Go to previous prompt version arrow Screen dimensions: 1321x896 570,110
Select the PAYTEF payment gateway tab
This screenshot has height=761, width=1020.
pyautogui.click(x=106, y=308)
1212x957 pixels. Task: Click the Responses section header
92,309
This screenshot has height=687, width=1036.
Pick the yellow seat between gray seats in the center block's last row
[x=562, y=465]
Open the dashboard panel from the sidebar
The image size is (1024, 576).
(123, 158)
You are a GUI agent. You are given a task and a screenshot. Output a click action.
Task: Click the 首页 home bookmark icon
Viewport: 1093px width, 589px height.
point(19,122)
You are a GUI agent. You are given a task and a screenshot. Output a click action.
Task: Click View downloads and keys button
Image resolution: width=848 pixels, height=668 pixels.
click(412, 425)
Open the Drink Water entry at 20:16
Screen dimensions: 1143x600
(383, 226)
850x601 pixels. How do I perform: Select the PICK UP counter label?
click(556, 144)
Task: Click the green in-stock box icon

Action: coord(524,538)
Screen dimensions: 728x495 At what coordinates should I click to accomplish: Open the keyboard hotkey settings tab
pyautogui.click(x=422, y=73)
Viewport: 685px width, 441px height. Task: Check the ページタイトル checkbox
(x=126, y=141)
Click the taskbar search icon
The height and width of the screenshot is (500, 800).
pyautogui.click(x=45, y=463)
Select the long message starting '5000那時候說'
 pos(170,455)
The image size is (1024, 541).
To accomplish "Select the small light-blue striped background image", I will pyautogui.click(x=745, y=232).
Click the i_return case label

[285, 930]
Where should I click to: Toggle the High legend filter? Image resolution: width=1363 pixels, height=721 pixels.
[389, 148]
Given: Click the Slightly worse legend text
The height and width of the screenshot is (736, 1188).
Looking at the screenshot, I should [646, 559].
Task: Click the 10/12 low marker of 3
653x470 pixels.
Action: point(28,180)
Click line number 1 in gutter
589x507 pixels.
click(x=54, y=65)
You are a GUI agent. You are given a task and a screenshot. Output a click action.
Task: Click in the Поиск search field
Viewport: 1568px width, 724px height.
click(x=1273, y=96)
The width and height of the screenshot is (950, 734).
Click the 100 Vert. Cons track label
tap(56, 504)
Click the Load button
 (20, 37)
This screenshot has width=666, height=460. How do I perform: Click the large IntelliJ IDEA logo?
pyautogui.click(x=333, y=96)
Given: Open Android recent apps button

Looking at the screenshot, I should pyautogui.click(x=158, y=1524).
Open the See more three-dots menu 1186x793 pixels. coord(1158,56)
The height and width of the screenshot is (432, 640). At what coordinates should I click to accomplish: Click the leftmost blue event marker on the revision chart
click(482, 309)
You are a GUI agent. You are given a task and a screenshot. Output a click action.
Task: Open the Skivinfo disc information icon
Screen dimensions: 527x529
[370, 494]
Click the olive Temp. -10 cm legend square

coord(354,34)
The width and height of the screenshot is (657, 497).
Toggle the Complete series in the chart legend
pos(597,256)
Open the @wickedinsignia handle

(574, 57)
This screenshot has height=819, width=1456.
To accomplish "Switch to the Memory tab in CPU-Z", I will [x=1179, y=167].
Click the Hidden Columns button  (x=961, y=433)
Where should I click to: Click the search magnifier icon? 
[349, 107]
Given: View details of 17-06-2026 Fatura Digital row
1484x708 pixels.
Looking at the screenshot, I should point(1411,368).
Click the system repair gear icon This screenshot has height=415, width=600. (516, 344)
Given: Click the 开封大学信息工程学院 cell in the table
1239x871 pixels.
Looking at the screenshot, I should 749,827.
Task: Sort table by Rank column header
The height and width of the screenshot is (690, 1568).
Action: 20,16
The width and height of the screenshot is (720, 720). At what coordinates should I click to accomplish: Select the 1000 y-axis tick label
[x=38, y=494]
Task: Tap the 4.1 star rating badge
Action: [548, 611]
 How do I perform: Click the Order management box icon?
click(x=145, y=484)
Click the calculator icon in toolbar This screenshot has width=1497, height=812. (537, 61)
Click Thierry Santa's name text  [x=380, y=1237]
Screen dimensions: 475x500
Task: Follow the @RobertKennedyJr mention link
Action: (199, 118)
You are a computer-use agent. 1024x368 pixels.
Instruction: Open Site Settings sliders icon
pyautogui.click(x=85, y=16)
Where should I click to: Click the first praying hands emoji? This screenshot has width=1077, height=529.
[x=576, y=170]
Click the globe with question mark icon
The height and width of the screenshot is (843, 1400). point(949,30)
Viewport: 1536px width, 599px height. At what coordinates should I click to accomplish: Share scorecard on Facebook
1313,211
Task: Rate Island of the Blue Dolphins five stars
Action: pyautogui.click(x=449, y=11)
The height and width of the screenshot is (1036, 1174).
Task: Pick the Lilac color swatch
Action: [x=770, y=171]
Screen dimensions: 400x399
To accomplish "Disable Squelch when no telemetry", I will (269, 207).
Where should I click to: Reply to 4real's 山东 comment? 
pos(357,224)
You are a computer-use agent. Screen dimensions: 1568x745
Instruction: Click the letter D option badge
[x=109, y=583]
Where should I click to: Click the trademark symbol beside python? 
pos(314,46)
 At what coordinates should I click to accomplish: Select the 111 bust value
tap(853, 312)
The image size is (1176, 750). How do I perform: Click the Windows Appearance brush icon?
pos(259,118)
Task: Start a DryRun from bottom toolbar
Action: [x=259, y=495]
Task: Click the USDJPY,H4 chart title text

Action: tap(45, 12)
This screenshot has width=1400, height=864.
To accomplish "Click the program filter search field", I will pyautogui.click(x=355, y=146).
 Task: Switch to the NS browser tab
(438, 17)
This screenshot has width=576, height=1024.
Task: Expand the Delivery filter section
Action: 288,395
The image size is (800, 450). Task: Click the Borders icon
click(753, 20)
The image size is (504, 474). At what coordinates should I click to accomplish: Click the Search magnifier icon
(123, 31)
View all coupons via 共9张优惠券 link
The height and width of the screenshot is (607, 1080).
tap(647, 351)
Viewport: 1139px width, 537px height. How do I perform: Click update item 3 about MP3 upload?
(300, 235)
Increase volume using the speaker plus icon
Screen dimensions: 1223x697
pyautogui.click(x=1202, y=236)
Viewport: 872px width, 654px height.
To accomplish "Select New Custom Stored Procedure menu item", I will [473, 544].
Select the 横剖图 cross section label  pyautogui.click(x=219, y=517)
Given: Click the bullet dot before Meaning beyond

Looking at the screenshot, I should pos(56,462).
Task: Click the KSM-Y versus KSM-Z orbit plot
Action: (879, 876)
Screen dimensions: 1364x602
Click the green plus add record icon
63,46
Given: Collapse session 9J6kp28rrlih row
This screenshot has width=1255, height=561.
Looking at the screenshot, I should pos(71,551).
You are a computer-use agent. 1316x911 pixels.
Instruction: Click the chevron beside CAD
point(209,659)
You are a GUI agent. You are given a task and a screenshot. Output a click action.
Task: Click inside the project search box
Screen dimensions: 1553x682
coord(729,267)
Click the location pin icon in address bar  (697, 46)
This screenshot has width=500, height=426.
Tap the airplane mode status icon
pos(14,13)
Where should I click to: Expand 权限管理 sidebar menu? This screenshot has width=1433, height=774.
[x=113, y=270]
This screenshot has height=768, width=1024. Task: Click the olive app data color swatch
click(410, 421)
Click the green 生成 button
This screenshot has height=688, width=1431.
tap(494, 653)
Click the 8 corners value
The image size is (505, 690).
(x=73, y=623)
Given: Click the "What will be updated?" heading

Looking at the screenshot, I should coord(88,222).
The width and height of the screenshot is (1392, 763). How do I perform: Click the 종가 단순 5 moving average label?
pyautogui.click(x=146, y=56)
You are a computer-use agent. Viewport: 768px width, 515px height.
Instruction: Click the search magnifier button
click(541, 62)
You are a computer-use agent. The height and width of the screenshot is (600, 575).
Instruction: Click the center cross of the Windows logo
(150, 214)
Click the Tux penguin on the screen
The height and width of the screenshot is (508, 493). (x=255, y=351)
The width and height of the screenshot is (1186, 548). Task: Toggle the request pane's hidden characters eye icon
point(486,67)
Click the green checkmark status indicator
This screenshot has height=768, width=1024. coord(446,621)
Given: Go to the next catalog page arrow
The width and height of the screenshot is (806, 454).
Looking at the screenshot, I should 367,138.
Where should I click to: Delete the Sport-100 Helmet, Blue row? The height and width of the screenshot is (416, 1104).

§ **YOUR TASK**
Filter the listing above for lines with the word "field", and copy each one you find.

§ **SOLUTION TO THIS PROBLEM**
Task: Click in the Поиск search field
To accomplish "Click the program filter search field", I will pyautogui.click(x=355, y=146).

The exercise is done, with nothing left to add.